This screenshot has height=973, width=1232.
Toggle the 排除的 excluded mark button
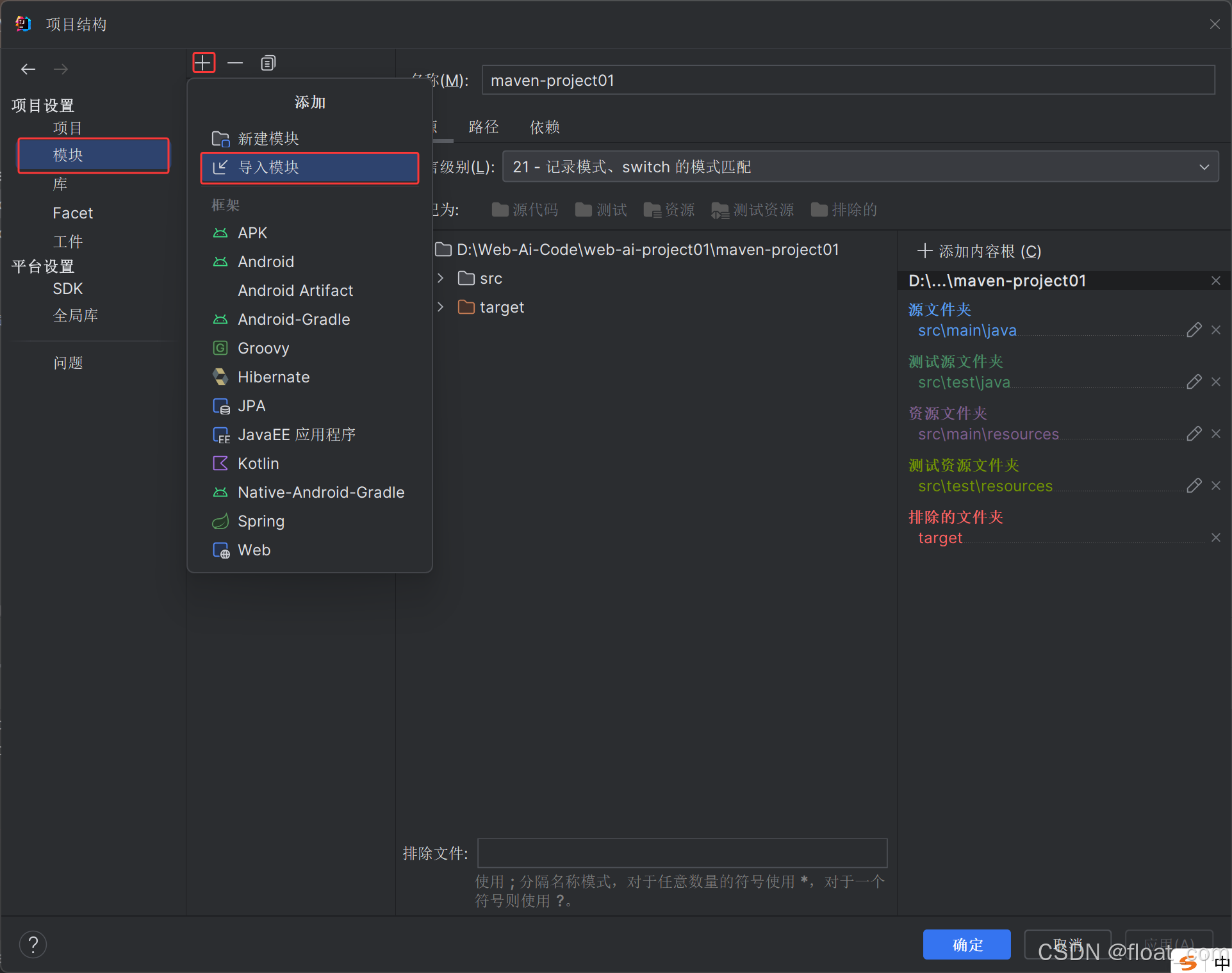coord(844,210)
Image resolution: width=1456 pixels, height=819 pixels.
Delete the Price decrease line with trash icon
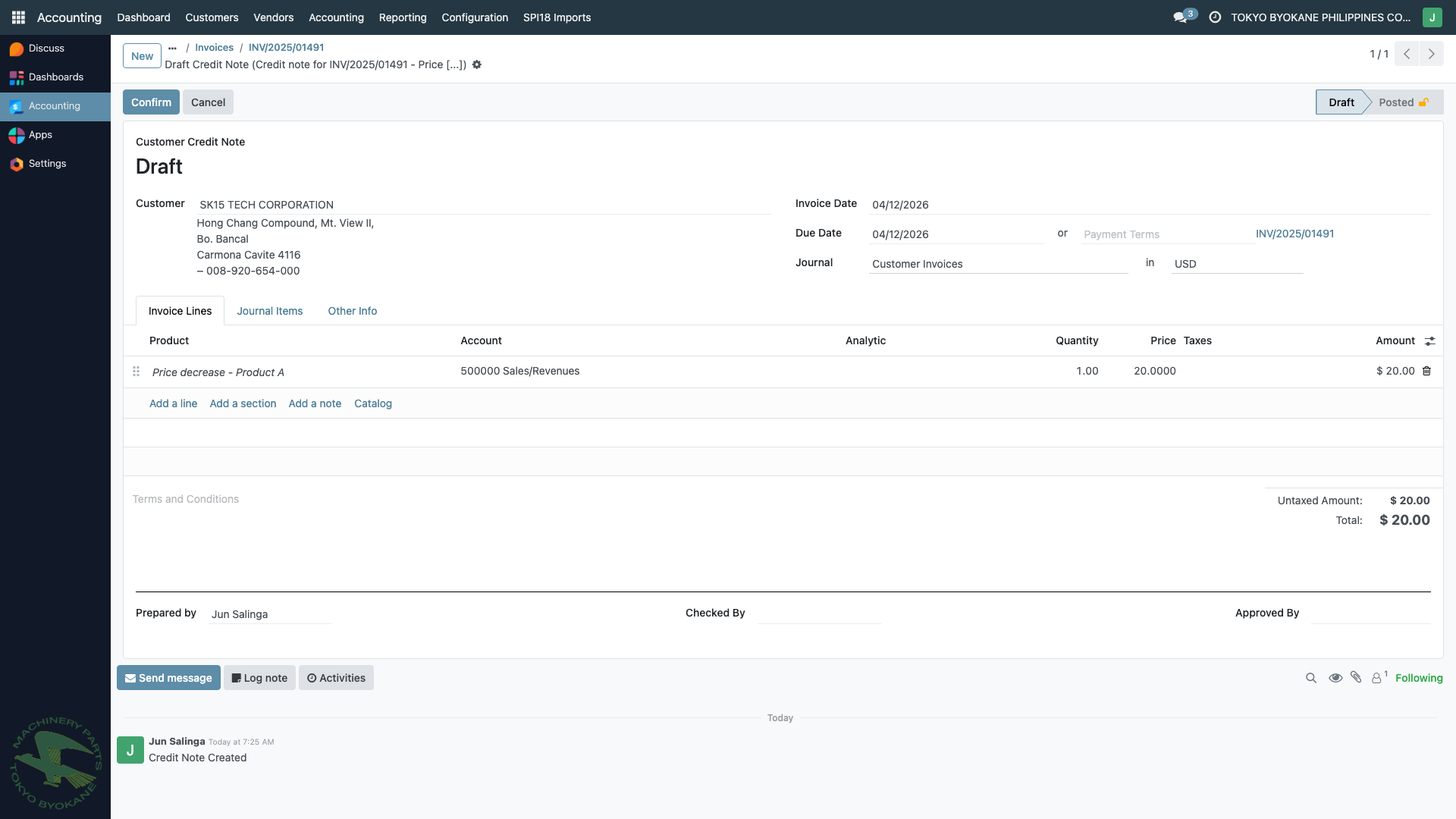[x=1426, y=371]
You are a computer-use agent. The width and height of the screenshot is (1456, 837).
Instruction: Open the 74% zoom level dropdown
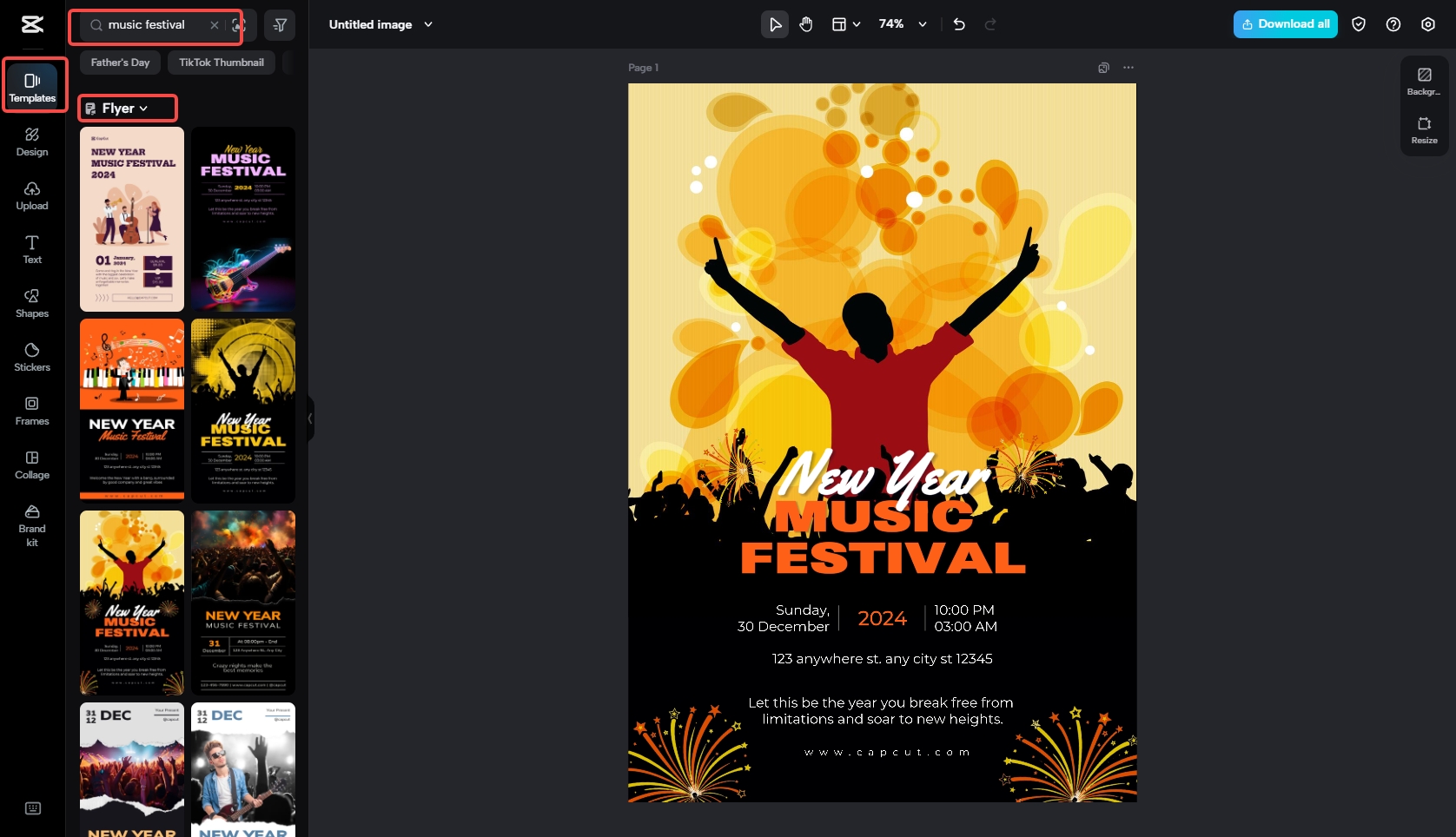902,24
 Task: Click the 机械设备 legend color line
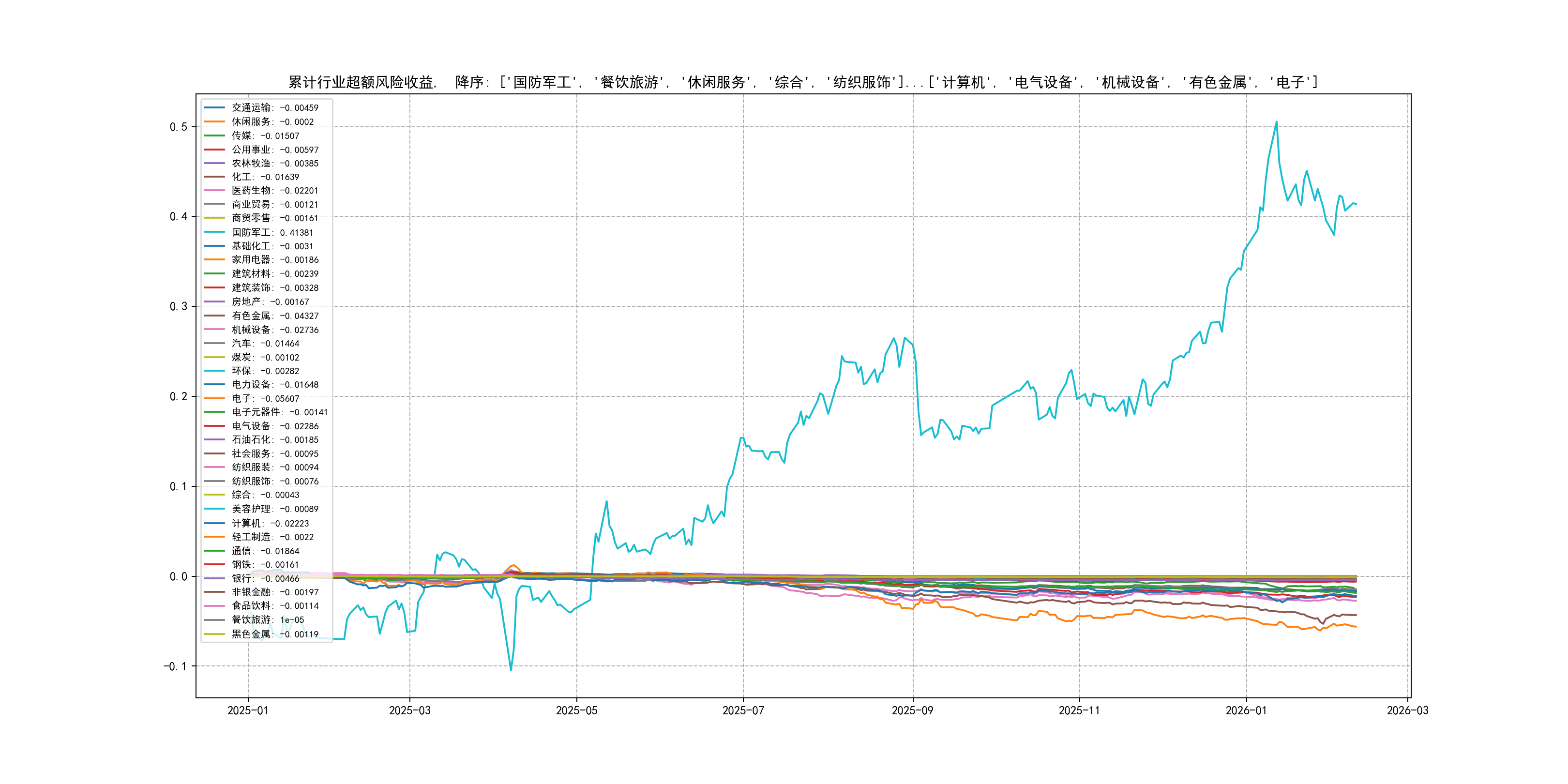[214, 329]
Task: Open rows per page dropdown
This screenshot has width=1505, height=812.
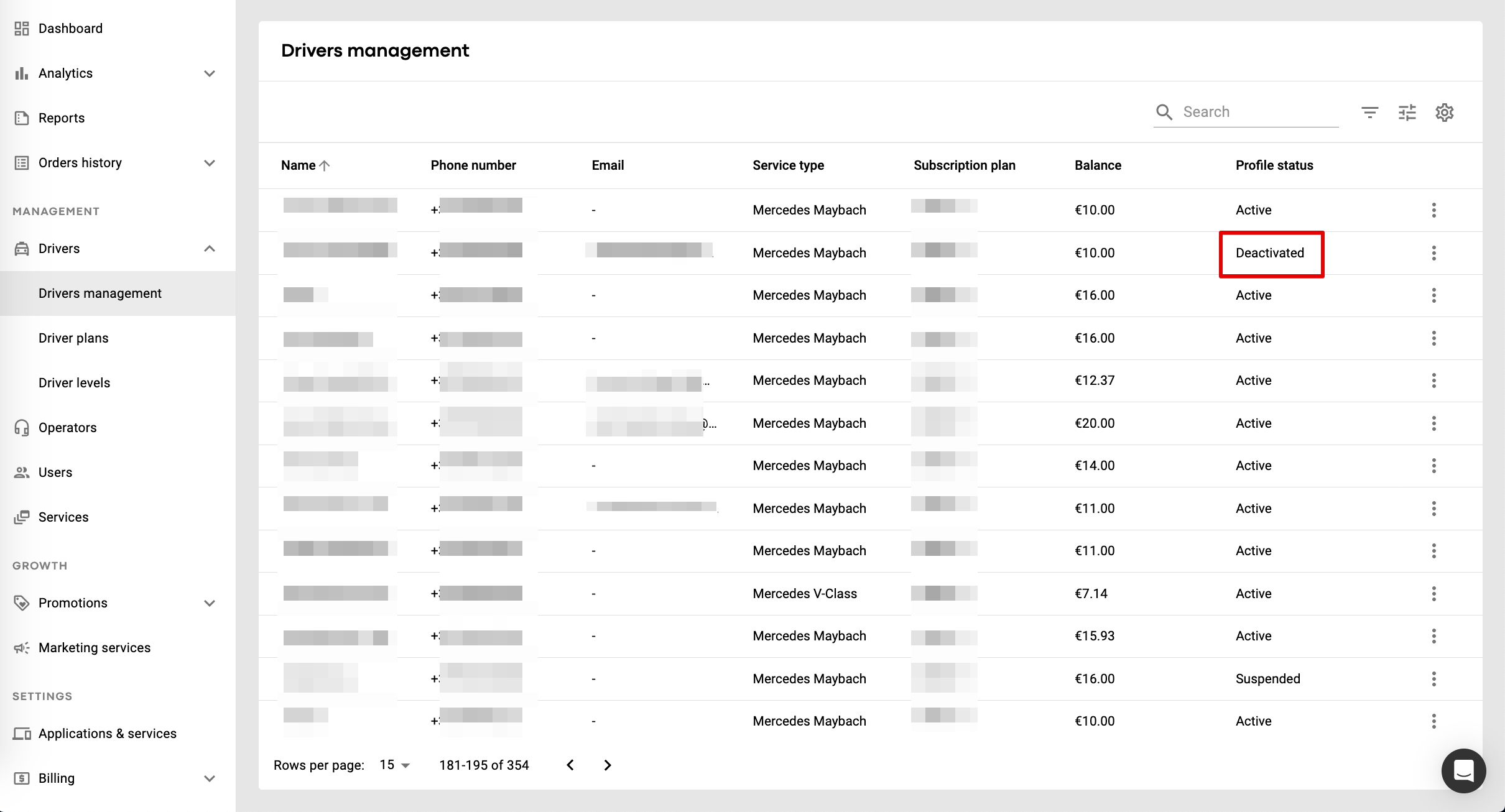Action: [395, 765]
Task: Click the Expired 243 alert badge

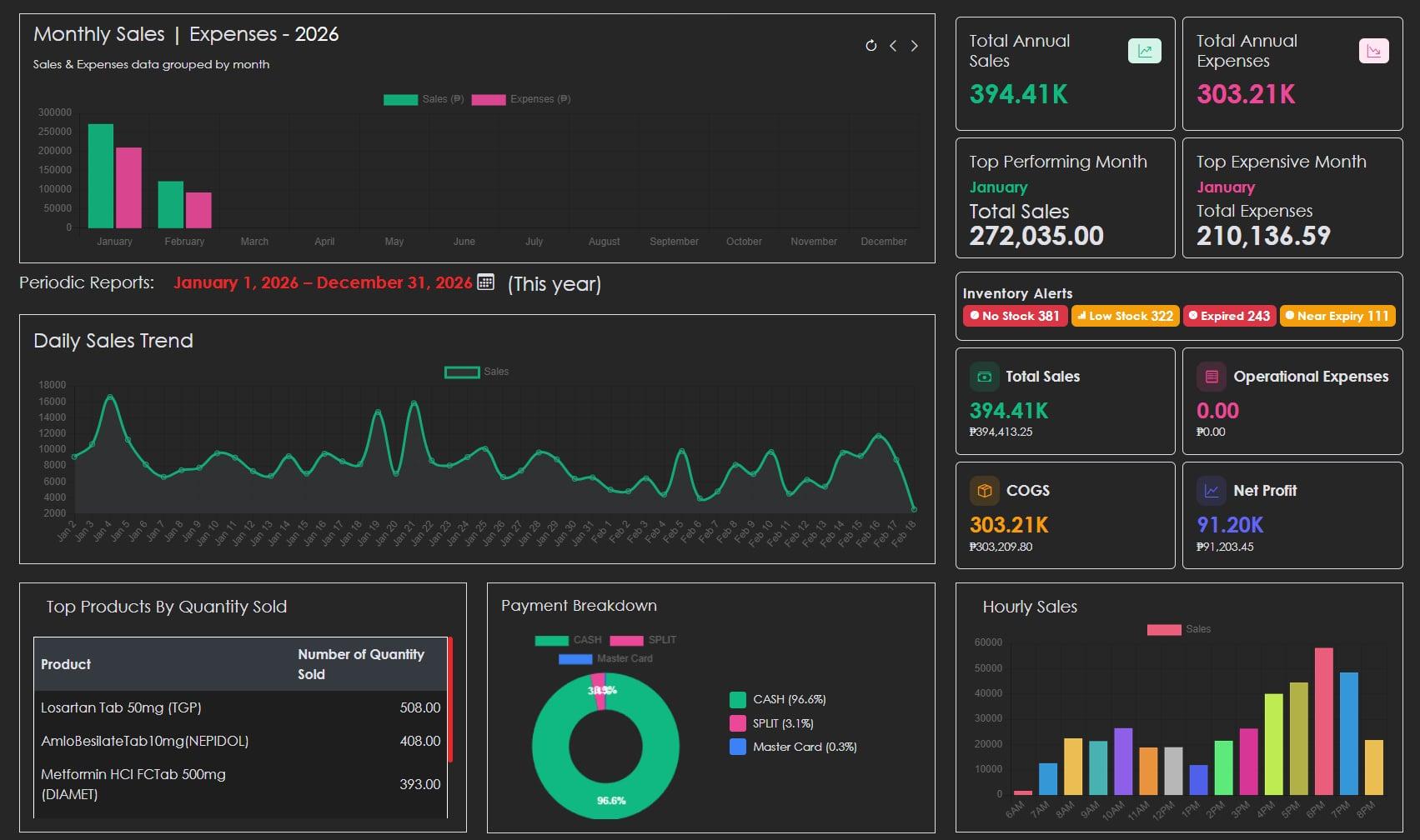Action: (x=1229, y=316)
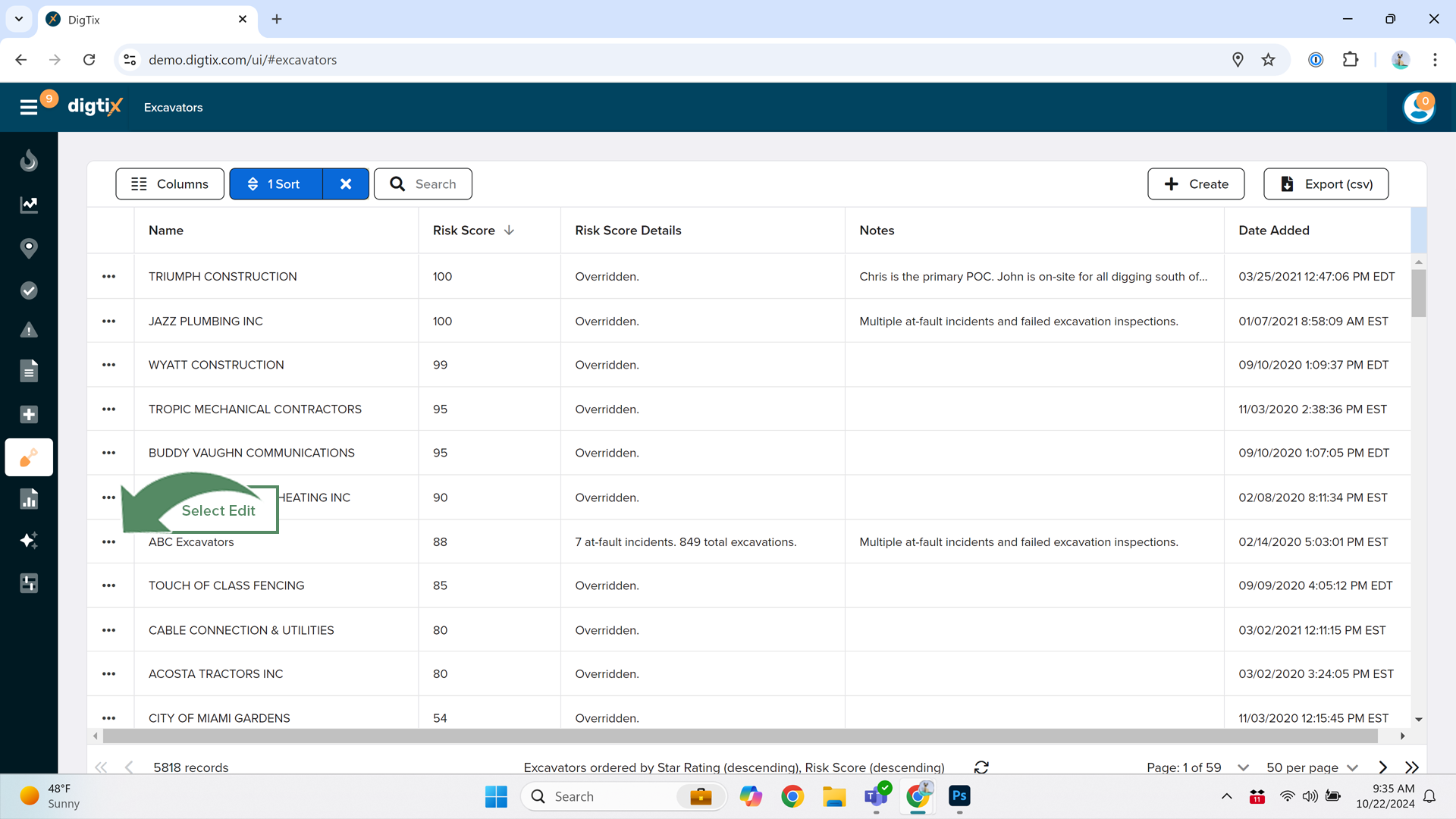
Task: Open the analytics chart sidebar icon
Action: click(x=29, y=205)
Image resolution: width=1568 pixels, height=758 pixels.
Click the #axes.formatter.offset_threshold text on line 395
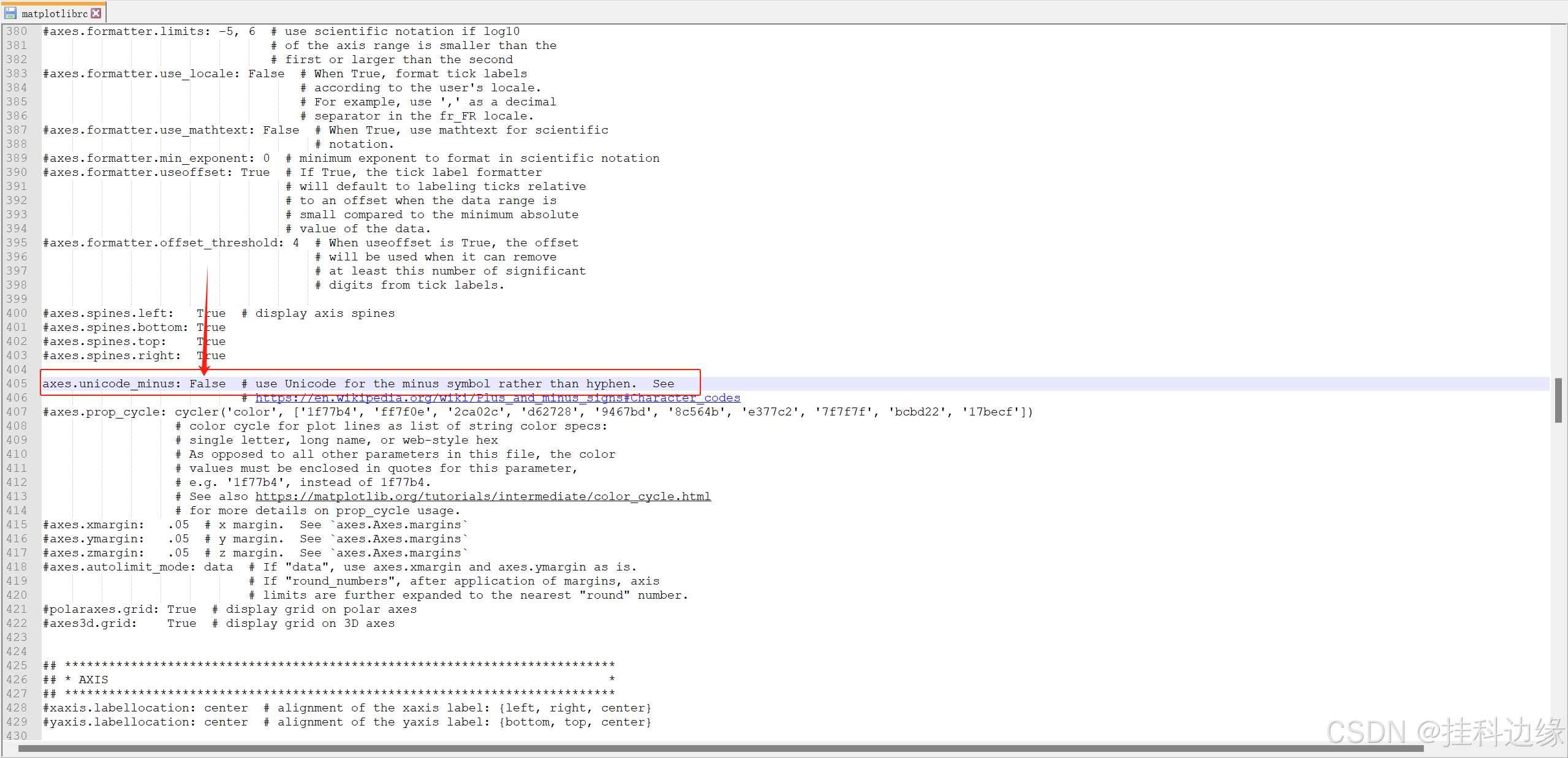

→ BRIEF: Scan the records above for the string "pixels", and copy every line where it turns up.

→ ANSWER TO THIS EXERCISE:
Image resolution: width=1456 pixels, height=819 pixels.
Image resolution: width=1568 pixels, height=758 pixels.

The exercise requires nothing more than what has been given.